NuSom convida: Conversa com Patrícia Moran Encontros: Músicos e artistas visuais em performance

12/11/2018 14:00

NuSom convida:

Conversa com Patrícia Moran
Encontros: Músicos e artistas visuais em performance

Nesta segunda-feira, 12/11/2018, 14h
Sala 12 do Departamento de Música -  ECA/USP

Descrição:
“Performance audiovisual: a materialidade como imagem e representação” dá título a nossa pesquisa atual sobre as estratégias expressivas adotadas por artistas visuais que tem na materialidade, e em casos recorrentes no ruído visual, um caminho para estruturar sua poética. Em nossa conversa com o grupo de pesquisa NuSom faremos um panorama do ruído como recurso abraçado em experimentos das vanguardas cinematográficas dos anos 20 e 70, no Brasil e no exterior. Nos dedicaremos com mais vagar ao realizador Eder Santos, consagrado internacionalmente na década de noventa por sua criação em vídeo. Janaúba de Santos, estreou em 1992 como uma performance no terraço do Dia Beacon, em Nova Iorque, na instalação de Dan Graham Two-Way Mirror Cylinder Inside Cube and a Video Salon, como parte do projeto de Graham voltado a se criar “parques urbanos” em espaços insólitos. Após a performance, Santos monta em 1993 uma versão em vídeo de Janauba. Este projeto somente aconteceu pela motivação do músico Stephen Vitiello, à época assistente de Paik. Na carreira de Santos, suas performances decorrem de iniciativas de seus parceiros na música. Vitiello o parceiro americano, e no Brasil, Paulo Santos: percussionista integrante do grupo Uakti. As parcerias de Eder Santos com os músicos e seu ritmo musical, reconhecido pelos parceiros, serão levados ao grupo para debate.
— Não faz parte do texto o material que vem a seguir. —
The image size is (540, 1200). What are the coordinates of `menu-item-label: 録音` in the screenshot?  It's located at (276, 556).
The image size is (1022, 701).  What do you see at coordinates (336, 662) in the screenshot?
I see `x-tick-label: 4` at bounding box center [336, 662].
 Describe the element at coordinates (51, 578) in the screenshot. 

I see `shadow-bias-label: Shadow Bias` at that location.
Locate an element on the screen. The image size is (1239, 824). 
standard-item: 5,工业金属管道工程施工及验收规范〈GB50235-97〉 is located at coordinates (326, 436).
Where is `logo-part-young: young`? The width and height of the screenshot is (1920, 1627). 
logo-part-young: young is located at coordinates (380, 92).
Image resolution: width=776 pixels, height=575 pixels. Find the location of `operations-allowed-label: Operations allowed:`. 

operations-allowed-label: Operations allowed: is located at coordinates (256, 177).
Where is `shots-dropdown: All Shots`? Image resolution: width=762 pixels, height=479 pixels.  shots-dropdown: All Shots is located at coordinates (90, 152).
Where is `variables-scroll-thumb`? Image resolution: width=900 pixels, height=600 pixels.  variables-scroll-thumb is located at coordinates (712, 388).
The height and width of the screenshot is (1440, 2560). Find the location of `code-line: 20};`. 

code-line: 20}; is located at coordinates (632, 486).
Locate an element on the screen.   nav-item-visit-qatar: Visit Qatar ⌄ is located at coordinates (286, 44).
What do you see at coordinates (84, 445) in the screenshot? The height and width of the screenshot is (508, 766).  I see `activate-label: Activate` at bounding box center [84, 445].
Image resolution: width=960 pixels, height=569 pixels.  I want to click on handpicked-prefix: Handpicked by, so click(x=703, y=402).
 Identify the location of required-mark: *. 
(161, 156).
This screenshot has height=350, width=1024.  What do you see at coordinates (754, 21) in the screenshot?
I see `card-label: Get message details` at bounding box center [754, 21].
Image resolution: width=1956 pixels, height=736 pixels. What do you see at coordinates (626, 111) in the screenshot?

Poster_NuSom_Conversa-com-Patrícia-Moran_7.jpg

 

Patrícia Moran é doutora em Comunicação e Semiótica pela PUC de São Paulo. Professora da ECA/USP, no programa de pós-graduação em Meios e Processos Audiovisuais. Pesquisadora FAPESP com o projeto Performance audiovisual: a materialidade como imagem e representação. Como diretora do CINUSP, entre 2014 e 2018, coordenou e criou uma coleção para pensar autores e problemas sem material bibliográfico disponível, tendo publicado 11 livros, dos quais foi co-organizadora de dois: Machinima (2011) com Janaína Patrocínio e Harun Farocki. Programando o visível (2017) com Jane Almeida e Priscila Arantes, organizou ainda Cinemas Transversais (2015) editado pela Iluminuras além de Cinema apesar da imagem (2016), pela Intermeios, com Gabriel Menotti e Marcus Bastos. Diretora de curtas documentários e vídeos, com obras premiadas.